From: Sage Weil <sage@newdream.net>
Date: Thu, 6 May 2021 14:57:46 +0000 (-0400)
Subject: cephadm: --stop-signal=SIGTERM
X-Git-Tag: v17.1.0~1854^2~12
X-Git-Url: http://git.apps.os.sepia.ceph.com/?a=commitdiff_plain;h=9ab674579f51a89febec69a93d179505e85a066a;p=ceph.git

cephadm: --stop-signal=SIGTERM

haproxy's container image tells docker|podman to send SIGUSR1 for a "clean"
shutdown.  For NFS, the connections never close, so we will always hit the
podman|docker 10s timeout and get a SIGKILL.  That, in turn, causes haproxy
to exit with 143, and puts the systemd unit in a failed state.

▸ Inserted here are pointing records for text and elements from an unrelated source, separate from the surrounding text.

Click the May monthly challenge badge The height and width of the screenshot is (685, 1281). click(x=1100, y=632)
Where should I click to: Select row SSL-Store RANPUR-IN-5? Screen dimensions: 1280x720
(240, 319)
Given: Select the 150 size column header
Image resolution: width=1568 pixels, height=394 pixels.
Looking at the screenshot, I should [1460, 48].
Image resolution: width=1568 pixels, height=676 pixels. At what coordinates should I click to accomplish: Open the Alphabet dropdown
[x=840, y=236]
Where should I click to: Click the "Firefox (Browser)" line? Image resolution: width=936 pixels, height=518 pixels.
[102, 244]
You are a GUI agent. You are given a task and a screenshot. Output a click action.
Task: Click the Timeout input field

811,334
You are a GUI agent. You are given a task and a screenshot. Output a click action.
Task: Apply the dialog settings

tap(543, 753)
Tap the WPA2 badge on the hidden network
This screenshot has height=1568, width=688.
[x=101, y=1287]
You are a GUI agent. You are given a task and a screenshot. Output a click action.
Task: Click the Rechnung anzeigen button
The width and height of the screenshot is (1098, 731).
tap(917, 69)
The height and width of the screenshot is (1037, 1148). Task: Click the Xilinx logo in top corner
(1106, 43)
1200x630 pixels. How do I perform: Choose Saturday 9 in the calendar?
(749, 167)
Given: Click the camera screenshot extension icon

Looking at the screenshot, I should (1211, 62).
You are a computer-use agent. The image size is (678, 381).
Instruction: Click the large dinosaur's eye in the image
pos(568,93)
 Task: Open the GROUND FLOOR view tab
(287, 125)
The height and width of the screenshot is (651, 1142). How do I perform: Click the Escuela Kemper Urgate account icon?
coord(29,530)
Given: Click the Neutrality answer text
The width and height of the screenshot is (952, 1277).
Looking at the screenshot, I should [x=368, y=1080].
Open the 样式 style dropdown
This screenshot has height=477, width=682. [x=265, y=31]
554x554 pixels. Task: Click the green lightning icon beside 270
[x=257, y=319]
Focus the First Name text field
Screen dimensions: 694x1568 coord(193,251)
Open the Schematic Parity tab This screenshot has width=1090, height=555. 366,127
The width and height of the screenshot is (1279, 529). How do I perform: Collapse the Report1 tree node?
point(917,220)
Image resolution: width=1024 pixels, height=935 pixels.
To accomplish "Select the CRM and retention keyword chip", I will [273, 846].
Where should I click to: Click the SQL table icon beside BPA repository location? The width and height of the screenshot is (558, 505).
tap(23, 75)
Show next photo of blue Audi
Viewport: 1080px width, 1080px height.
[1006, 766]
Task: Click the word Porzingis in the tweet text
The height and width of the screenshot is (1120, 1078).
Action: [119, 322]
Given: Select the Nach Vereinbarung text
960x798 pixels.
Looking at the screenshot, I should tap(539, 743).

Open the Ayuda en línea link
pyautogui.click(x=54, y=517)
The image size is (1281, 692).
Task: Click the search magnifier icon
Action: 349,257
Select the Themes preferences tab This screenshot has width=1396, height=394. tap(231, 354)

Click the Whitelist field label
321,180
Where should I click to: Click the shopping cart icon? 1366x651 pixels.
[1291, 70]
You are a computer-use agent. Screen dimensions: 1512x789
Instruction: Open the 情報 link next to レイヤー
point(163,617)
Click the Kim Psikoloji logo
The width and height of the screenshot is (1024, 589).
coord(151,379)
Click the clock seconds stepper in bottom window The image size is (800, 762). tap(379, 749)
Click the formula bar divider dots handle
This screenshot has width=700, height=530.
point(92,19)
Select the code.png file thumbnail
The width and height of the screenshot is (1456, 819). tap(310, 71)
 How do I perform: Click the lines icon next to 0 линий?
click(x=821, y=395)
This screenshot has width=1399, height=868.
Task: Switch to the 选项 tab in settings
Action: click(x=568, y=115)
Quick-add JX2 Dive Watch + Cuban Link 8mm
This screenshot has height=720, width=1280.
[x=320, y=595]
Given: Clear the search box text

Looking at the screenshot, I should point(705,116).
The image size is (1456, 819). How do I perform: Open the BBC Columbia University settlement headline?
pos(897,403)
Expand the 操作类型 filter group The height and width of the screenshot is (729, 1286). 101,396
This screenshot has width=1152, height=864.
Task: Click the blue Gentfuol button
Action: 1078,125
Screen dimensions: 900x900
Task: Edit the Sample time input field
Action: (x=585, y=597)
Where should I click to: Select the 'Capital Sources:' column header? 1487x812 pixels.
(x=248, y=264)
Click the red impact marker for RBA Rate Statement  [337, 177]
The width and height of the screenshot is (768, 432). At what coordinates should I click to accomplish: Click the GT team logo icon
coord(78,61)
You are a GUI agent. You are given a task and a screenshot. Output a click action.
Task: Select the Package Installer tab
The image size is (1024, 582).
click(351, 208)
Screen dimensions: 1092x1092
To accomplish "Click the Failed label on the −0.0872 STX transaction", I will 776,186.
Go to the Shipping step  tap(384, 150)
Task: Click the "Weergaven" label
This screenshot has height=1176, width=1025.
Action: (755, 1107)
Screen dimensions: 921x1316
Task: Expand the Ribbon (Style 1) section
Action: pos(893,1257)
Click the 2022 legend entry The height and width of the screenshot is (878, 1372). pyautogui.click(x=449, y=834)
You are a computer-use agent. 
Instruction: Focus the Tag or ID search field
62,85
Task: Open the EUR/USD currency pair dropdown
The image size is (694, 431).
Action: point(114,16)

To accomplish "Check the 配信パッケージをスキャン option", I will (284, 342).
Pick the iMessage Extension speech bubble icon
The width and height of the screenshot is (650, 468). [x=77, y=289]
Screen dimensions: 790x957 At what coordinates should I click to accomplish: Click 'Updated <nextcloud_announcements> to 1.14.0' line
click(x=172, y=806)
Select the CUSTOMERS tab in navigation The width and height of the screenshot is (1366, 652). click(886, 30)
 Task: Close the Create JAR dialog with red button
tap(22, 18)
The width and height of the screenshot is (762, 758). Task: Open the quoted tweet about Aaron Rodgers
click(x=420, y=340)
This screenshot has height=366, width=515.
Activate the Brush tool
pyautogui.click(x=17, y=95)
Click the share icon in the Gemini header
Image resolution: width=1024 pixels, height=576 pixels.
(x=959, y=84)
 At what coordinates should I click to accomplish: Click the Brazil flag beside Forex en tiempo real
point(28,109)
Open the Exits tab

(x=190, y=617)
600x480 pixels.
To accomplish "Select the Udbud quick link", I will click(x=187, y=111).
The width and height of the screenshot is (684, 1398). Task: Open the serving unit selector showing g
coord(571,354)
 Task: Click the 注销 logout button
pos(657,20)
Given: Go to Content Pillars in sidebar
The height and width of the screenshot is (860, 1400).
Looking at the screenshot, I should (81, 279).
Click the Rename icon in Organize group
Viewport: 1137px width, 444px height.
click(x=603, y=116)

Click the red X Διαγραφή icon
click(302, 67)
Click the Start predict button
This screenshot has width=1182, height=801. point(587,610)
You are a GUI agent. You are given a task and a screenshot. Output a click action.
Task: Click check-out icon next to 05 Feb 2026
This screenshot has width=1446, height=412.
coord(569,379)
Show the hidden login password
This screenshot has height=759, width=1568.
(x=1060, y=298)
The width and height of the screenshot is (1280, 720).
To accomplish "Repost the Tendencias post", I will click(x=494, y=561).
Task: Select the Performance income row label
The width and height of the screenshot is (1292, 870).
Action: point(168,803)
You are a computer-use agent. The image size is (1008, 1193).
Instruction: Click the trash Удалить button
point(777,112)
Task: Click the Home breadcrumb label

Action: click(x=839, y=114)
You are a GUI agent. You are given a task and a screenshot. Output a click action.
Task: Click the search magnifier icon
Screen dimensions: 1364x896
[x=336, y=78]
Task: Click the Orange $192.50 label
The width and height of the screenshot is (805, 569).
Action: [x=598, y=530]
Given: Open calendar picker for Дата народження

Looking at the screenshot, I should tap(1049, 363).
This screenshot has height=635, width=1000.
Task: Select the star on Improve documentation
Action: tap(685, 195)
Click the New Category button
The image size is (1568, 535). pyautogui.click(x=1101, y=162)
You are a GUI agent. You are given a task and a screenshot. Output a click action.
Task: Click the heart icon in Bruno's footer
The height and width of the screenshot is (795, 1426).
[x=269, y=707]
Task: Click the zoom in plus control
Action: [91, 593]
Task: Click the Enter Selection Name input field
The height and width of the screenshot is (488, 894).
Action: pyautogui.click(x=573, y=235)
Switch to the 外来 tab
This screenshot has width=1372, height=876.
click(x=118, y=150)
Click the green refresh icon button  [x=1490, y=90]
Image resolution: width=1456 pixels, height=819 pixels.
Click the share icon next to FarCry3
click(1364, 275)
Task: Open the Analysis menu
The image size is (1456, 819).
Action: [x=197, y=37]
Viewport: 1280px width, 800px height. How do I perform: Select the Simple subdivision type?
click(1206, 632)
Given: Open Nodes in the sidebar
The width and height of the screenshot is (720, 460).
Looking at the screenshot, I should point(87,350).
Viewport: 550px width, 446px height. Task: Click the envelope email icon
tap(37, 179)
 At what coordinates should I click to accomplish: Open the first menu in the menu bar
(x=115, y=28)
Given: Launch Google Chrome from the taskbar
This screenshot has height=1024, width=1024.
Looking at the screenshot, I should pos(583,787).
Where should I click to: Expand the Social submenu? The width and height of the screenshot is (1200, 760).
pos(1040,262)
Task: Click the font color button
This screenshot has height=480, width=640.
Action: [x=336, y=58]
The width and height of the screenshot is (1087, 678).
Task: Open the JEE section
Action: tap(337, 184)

This highlights a general problem(?) with stopping containers: if they don't
do it quickly then we'll end up in this error state.  We don't directly
address that here.

Avoid this problem by always stopping containers with SIGTERM.  In the
haproxy case, that means an immediate shutdown (no graceful drain of
open connections).  In theory we could do this only for haproxy with
NFS, but we can easily imagine RGW connections that don't close in 10s
either, and we don't want containers exiting in error state--we just
want the proxy to stop quickly.

Signed-off-by: Sage Weil <sage@newdream.net>
---

diff --git a/src/cephadm/cephadm b/src/cephadm/cephadm
index e4086a423a27a..425bf6c9cea66 100755
--- a/src/cephadm/cephadm
+++ b/src/cephadm/cephadm
@@ -3091,6 +3091,10 @@ class CephContainer:
             'run',
             '--rm',
             '--ipc=host',
+            # some containers (ahem, haproxy) override this, but we want a fast
+            # shutdown always (and, more importantly, a successful exit even if we
+            # fall back to SIGKILL).
+            '--stop-signal=SIGTERM',
         ]
 
         if isinstance(self.ctx.container_engine, Podman):